Transcribe the passage from the farmhouse table joinery thread below, starting with "SO…my question is" and going on through "a notable seem?".

| Reading text |
----------------------------------------

# Farmhouse Table Joinery



## srich1222 (Feb 11, 2017)

First off let me just say that after reading through the LJ forums, this is a great resource to gather information from much MUCH more experienced woodworkers than myself. I am relatively new to this hobby so forgive me if I ask dumb questions…

Last Spring I built a farmhouse table with the ana-white plans (I know I know…) The wife found the design and said "build this" so off I went to building. This was my first real experience building a piece of furniture of this size so I honestly had no other plans to go off of so I followed the instructions down to every detail. After reading the forums, I now realize that Pocket Holes are not the best type of joinery to use. Granted, the table still looks great with no cracks or twisting but now I'm literally sweating bullets hoping it doesn't fall apart on me. I've attached some of our photos of the table below. I live in South Dakota if that matters.

SO…my question is what is the best type of joinery for a farmhouse tabletop where you still want to be able to see the seams between each board? Not that I don't like the tabletops that you cant tell where the boards meet but I think this brings out character in the table, truly making it a farmhouse table. Other styles of table, not so much.

Thanks for the help!


----------



## avsmusic1 (Jul 10, 2016)

Are you looking to be able to see fully through the boards where they meet on the top, or to have a notable seem?

If it's the second, I think there are a number of options. If you like rustic then just don't use cauls, biscuits, or dowels to align the boards. It's going to keep the table top from being truly flat across the boards but it'll highlight the seems and, imho, is ok on this style. Another option would be to use a v groove bit or something like that on the edges of the boards.


----------



## mike02130 (Jul 23, 2016)

Put a slight chamfer on the edges. Block plane or sandpaper


----------



## DustyM (May 16, 2016)

> Put a slight chamfer on the edges. Block plane or sandpaper
> 
> - mike02130


+1

I've always liked the tables where they used random strokes with a block plane to chamfer the edges for the rustic effect. IMHO, preferable to using a chamfering bit, but mainly because I like the seems not being perfectly uniform.


----------



## Smitty_Cabinetshop (Mar 26, 2011)

----------------------------------------

| Data listing |
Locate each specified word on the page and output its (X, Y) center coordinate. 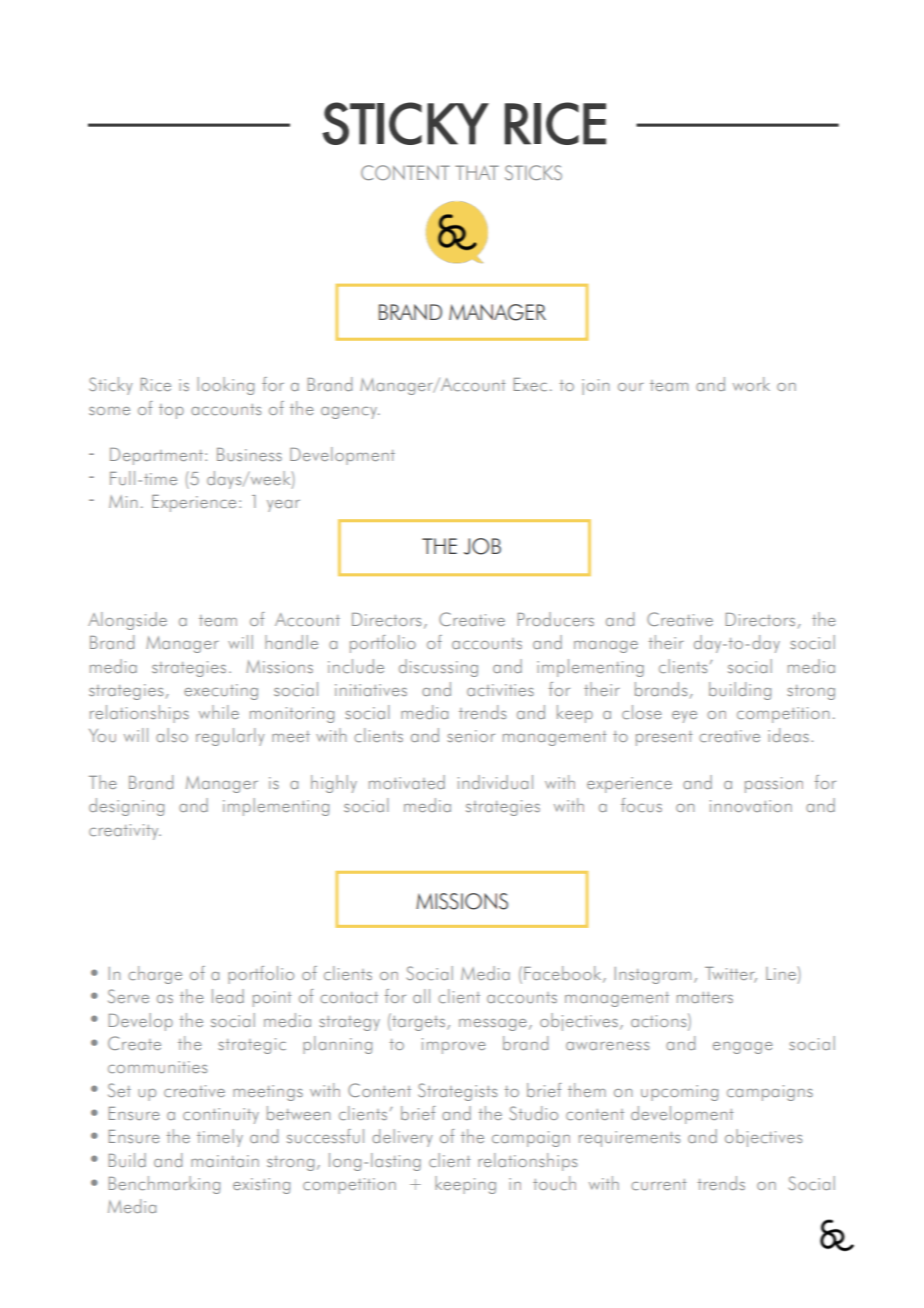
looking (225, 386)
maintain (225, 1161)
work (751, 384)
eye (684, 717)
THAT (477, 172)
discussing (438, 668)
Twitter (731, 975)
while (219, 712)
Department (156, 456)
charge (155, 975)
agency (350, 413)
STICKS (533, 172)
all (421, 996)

----------------------------------------

| Task answer |
SO…my question is what is the best type of joinery for a farmhouse tabletop where you still want to be able to see the seams between each board? Not that I don't like the tabletops that you cant tell where the boards meet but I think this brings out character in the table, truly making it a farmhouse table. Other styles of table, not so much.

Thanks for the help!


----------



## avsmusic1 (Jul 10, 2016)

Are you looking to be able to see fully through the boards where they meet on the top, or to have a notable seem?